About this exercise:
Needed from the data below: every line from the one with "Image resolution: width=800" up to and including the one with "You are a computer-use agent. This", repeated exactly and with nothing else.

Dataset excerpts:
:::::
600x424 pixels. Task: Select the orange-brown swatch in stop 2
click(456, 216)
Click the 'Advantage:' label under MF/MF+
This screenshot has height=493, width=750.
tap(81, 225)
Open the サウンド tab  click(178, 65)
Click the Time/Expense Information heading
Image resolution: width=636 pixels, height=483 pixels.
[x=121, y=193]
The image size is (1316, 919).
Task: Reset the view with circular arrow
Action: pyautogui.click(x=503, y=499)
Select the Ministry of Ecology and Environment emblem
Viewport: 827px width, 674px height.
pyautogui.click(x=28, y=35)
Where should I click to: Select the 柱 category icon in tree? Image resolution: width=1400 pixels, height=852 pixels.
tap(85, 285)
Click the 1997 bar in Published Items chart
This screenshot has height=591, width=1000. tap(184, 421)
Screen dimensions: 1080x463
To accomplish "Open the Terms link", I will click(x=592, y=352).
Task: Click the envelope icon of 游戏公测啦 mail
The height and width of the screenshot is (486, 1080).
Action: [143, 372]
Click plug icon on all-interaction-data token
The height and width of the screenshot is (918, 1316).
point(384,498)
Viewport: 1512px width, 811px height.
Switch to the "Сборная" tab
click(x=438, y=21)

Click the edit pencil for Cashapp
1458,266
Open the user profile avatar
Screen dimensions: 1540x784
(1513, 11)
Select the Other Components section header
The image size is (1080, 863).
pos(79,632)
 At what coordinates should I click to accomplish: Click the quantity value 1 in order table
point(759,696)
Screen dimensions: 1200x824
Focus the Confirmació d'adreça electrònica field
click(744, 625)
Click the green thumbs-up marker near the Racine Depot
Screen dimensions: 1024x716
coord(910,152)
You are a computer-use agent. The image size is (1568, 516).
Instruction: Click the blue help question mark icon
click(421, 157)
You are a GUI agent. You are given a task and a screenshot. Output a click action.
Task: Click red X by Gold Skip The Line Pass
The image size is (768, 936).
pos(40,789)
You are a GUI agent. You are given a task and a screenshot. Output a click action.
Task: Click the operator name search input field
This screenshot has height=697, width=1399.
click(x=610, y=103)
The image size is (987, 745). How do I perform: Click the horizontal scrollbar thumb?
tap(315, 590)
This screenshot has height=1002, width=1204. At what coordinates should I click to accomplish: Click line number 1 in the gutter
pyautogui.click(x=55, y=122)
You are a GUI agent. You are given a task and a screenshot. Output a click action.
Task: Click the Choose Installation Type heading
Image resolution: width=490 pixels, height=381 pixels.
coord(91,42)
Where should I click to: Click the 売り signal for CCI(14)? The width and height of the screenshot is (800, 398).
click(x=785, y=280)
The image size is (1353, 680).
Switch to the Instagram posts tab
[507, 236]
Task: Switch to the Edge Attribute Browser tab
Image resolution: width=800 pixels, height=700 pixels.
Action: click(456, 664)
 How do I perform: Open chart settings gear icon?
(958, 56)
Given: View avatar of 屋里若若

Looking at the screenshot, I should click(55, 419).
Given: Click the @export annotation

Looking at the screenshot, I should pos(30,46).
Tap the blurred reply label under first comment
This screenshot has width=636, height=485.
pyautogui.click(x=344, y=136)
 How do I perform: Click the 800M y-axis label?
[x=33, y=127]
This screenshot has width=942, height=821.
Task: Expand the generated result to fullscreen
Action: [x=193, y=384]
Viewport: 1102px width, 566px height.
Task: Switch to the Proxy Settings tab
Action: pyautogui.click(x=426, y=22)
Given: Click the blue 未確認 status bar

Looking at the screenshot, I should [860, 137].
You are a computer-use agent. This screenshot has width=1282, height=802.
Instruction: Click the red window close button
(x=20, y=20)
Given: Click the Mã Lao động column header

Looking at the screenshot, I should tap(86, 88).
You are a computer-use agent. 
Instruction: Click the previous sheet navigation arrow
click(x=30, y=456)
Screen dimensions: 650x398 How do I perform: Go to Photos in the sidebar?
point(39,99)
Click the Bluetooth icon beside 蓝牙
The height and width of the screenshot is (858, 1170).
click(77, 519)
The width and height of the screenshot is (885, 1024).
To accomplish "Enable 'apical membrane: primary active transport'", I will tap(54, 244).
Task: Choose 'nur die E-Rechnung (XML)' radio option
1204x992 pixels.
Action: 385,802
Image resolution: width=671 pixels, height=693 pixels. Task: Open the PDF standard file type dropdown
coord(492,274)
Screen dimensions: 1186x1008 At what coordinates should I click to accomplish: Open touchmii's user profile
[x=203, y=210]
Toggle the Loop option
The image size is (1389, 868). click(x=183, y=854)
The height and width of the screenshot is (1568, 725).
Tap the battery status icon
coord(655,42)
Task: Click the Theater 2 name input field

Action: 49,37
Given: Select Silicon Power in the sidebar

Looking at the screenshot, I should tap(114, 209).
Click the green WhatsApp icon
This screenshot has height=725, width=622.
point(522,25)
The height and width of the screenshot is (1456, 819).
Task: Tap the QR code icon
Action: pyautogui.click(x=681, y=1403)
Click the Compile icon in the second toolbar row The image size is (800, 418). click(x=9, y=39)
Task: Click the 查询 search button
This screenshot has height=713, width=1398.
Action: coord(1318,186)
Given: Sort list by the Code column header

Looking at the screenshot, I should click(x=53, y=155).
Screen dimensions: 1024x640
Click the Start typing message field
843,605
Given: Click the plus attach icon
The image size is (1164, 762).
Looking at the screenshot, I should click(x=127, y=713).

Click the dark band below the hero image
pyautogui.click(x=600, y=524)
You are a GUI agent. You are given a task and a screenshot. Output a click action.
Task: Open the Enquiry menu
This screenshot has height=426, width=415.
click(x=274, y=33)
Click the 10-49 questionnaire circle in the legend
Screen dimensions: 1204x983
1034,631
:::::
Response for this exercise:
Image resolution: width=800 pixels, height=700 pixels.
Action: click(456, 664)
 How do I perform: Open chart settings gear icon?
(958, 56)
Given: View avatar of 屋里若若

Looking at the screenshot, I should click(55, 419).
Given: Click the @export annotation

Looking at the screenshot, I should pos(30,46).
Tap the blurred reply label under first comment
This screenshot has width=636, height=485.
pyautogui.click(x=344, y=136)
 How do I perform: Click the 800M y-axis label?
[x=33, y=127]
This screenshot has width=942, height=821.
Task: Expand the generated result to fullscreen
Action: [x=193, y=384]
Viewport: 1102px width, 566px height.
Task: Switch to the Proxy Settings tab
Action: pyautogui.click(x=426, y=22)
Given: Click the blue 未確認 status bar

Looking at the screenshot, I should [860, 137].
You are a computer-use agent. This screenshot has width=1282, height=802.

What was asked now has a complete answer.